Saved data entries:
************

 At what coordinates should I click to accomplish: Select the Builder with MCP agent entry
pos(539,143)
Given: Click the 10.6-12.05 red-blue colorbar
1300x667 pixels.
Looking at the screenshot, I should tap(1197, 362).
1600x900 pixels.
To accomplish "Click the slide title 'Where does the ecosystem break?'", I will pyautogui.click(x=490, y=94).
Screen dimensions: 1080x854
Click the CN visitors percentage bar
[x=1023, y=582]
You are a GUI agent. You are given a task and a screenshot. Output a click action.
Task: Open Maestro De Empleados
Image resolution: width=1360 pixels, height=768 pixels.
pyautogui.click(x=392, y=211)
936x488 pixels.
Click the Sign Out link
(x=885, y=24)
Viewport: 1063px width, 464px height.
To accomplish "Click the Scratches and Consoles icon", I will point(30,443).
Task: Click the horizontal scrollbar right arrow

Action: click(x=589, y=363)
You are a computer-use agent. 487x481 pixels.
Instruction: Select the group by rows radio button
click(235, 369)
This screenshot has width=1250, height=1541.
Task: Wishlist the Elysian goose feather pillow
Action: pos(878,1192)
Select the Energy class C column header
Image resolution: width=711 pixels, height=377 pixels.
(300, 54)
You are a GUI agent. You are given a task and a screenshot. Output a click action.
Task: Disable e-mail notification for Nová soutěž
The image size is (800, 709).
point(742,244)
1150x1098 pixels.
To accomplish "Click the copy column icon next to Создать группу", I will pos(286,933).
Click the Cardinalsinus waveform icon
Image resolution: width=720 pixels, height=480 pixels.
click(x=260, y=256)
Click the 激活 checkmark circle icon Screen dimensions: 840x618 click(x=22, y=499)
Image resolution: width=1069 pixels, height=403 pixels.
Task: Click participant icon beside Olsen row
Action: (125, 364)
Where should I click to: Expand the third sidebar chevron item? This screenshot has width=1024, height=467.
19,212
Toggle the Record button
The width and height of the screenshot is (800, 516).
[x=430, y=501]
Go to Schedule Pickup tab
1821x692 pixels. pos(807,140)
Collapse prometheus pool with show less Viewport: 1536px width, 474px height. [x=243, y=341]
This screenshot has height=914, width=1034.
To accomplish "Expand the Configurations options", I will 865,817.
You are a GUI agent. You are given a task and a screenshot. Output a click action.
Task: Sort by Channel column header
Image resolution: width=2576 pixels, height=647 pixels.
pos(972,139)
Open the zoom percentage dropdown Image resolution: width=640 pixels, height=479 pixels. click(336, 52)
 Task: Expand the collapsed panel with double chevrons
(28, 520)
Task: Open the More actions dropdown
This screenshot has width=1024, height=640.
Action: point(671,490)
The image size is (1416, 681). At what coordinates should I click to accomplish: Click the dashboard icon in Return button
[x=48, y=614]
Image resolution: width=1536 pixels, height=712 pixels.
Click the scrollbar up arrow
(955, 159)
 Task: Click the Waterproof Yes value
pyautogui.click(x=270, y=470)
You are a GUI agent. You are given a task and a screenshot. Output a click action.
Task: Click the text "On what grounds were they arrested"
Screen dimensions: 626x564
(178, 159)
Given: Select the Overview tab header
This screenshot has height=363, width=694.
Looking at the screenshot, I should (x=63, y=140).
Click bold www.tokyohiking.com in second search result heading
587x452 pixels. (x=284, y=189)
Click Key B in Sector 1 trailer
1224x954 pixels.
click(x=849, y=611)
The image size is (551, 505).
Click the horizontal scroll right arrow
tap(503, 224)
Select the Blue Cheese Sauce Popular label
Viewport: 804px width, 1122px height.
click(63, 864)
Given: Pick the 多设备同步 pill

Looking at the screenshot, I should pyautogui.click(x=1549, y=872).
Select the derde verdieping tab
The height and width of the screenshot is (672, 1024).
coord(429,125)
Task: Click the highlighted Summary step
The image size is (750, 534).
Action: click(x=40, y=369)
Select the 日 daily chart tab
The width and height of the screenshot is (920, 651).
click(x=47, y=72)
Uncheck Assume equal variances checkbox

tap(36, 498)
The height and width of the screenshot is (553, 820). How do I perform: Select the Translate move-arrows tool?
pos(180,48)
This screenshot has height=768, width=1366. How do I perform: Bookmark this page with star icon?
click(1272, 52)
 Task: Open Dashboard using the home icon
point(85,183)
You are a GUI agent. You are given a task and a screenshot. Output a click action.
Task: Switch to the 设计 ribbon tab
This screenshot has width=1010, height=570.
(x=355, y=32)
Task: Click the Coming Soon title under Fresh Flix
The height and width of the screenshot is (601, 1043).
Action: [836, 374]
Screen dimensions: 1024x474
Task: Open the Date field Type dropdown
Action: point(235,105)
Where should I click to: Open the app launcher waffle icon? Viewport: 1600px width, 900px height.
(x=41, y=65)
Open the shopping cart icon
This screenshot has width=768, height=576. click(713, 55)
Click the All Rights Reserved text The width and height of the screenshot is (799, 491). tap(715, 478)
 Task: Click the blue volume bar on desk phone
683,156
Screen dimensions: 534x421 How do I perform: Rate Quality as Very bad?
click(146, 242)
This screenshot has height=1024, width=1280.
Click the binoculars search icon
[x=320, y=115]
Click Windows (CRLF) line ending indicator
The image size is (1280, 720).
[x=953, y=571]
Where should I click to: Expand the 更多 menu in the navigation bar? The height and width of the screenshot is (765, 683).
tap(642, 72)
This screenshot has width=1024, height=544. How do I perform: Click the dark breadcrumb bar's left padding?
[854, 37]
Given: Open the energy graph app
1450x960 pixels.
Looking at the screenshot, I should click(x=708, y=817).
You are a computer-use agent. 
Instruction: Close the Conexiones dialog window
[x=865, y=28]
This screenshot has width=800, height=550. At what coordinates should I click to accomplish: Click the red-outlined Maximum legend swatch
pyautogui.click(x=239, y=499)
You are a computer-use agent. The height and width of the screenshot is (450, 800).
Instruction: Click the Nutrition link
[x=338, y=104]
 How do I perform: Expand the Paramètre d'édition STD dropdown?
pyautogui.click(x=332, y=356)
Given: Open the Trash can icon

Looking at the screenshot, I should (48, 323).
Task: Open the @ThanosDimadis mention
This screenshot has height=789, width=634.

************

The records above should be repeated word for word.

*ANSWER SPACE*.
 At what coordinates should I click to accomplish: Select the Builder with MCP agent entry
pos(539,143)
Given: Click the 10.6-12.05 red-blue colorbar
1300x667 pixels.
Looking at the screenshot, I should tap(1197, 362).
1600x900 pixels.
To accomplish "Click the slide title 'Where does the ecosystem break?'", I will pyautogui.click(x=490, y=94).
Screen dimensions: 1080x854
Click the CN visitors percentage bar
[x=1023, y=582]
You are a GUI agent. You are given a task and a screenshot. Output a click action.
Task: Open Maestro De Empleados
Image resolution: width=1360 pixels, height=768 pixels.
pyautogui.click(x=392, y=211)
936x488 pixels.
Click the Sign Out link
(x=885, y=24)
Viewport: 1063px width, 464px height.
To accomplish "Click the Scratches and Consoles icon", I will point(30,443).
Task: Click the horizontal scrollbar right arrow

Action: click(x=589, y=363)
You are a computer-use agent. 487x481 pixels.
Instruction: Select the group by rows radio button
click(235, 369)
This screenshot has width=1250, height=1541.
Task: Wishlist the Elysian goose feather pillow
Action: pos(878,1192)
Select the Energy class C column header
Image resolution: width=711 pixels, height=377 pixels.
(300, 54)
You are a GUI agent. You are given a task and a screenshot. Output a click action.
Task: Disable e-mail notification for Nová soutěž
The image size is (800, 709).
point(742,244)
1150x1098 pixels.
To accomplish "Click the copy column icon next to Создать группу", I will pos(286,933).
Click the Cardinalsinus waveform icon
Image resolution: width=720 pixels, height=480 pixels.
click(x=260, y=256)
Click the 激活 checkmark circle icon Screen dimensions: 840x618 click(x=22, y=499)
Image resolution: width=1069 pixels, height=403 pixels.
Task: Click participant icon beside Olsen row
Action: (125, 364)
Where should I click to: Expand the third sidebar chevron item? This screenshot has width=1024, height=467.
19,212
Toggle the Record button
The width and height of the screenshot is (800, 516).
[x=430, y=501]
Go to Schedule Pickup tab
1821x692 pixels. pos(807,140)
Collapse prometheus pool with show less Viewport: 1536px width, 474px height. [x=243, y=341]
This screenshot has height=914, width=1034.
To accomplish "Expand the Configurations options", I will 865,817.
You are a GUI agent. You are given a task and a screenshot. Output a click action.
Task: Sort by Channel column header
Image resolution: width=2576 pixels, height=647 pixels.
pos(972,139)
Open the zoom percentage dropdown Image resolution: width=640 pixels, height=479 pixels. click(336, 52)
 Task: Expand the collapsed panel with double chevrons
(28, 520)
Task: Open the More actions dropdown
This screenshot has width=1024, height=640.
Action: point(671,490)
The image size is (1416, 681). At what coordinates should I click to accomplish: Click the dashboard icon in Return button
[x=48, y=614]
Image resolution: width=1536 pixels, height=712 pixels.
Click the scrollbar up arrow
(955, 159)
 Task: Click the Waterproof Yes value
pyautogui.click(x=270, y=470)
You are a GUI agent. You are given a task and a screenshot. Output a click action.
Task: Click the text "On what grounds were they arrested"
Screen dimensions: 626x564
(178, 159)
Given: Select the Overview tab header
This screenshot has height=363, width=694.
Looking at the screenshot, I should (x=63, y=140).
Click bold www.tokyohiking.com in second search result heading
587x452 pixels. (x=284, y=189)
Click Key B in Sector 1 trailer
1224x954 pixels.
click(x=849, y=611)
The image size is (551, 505).
Click the horizontal scroll right arrow
tap(503, 224)
Select the Blue Cheese Sauce Popular label
Viewport: 804px width, 1122px height.
click(63, 864)
Given: Pick the 多设备同步 pill

Looking at the screenshot, I should pyautogui.click(x=1549, y=872).
Select the derde verdieping tab
The height and width of the screenshot is (672, 1024).
coord(429,125)
Task: Click the highlighted Summary step
The image size is (750, 534).
Action: click(x=40, y=369)
Select the 日 daily chart tab
The width and height of the screenshot is (920, 651).
click(x=47, y=72)
Uncheck Assume equal variances checkbox

tap(36, 498)
The height and width of the screenshot is (553, 820). How do I perform: Select the Translate move-arrows tool?
pos(180,48)
This screenshot has height=768, width=1366. How do I perform: Bookmark this page with star icon?
click(1272, 52)
 Task: Open Dashboard using the home icon
point(85,183)
You are a GUI agent. You are given a task and a screenshot. Output a click action.
Task: Switch to the 设计 ribbon tab
This screenshot has width=1010, height=570.
(x=355, y=32)
Task: Click the Coming Soon title under Fresh Flix
The height and width of the screenshot is (601, 1043).
Action: [836, 374]
Screen dimensions: 1024x474
Task: Open the Date field Type dropdown
Action: point(235,105)
Where should I click to: Open the app launcher waffle icon? Viewport: 1600px width, 900px height.
(x=41, y=65)
Open the shopping cart icon
This screenshot has width=768, height=576. click(713, 55)
Click the All Rights Reserved text The width and height of the screenshot is (799, 491). tap(715, 478)
 Task: Click the blue volume bar on desk phone
683,156
Screen dimensions: 534x421 How do I perform: Rate Quality as Very bad?
click(146, 242)
This screenshot has height=1024, width=1280.
Click the binoculars search icon
[x=320, y=115]
Click Windows (CRLF) line ending indicator
The image size is (1280, 720).
[x=953, y=571]
Where should I click to: Expand the 更多 menu in the navigation bar? The height and width of the screenshot is (765, 683).
tap(642, 72)
This screenshot has width=1024, height=544. How do I perform: Click the dark breadcrumb bar's left padding?
[854, 37]
Given: Open the energy graph app
1450x960 pixels.
Looking at the screenshot, I should click(x=708, y=817).
You are a computer-use agent. 
Instruction: Close the Conexiones dialog window
[x=865, y=28]
This screenshot has width=800, height=550. At what coordinates should I click to accomplish: Click the red-outlined Maximum legend swatch
pyautogui.click(x=239, y=499)
You are a computer-use agent. The height and width of the screenshot is (450, 800).
Instruction: Click the Nutrition link
[x=338, y=104]
 How do I perform: Expand the Paramètre d'édition STD dropdown?
pyautogui.click(x=332, y=356)
Given: Open the Trash can icon

Looking at the screenshot, I should (48, 323).
Task: Open the @ThanosDimadis mention
This screenshot has height=789, width=634.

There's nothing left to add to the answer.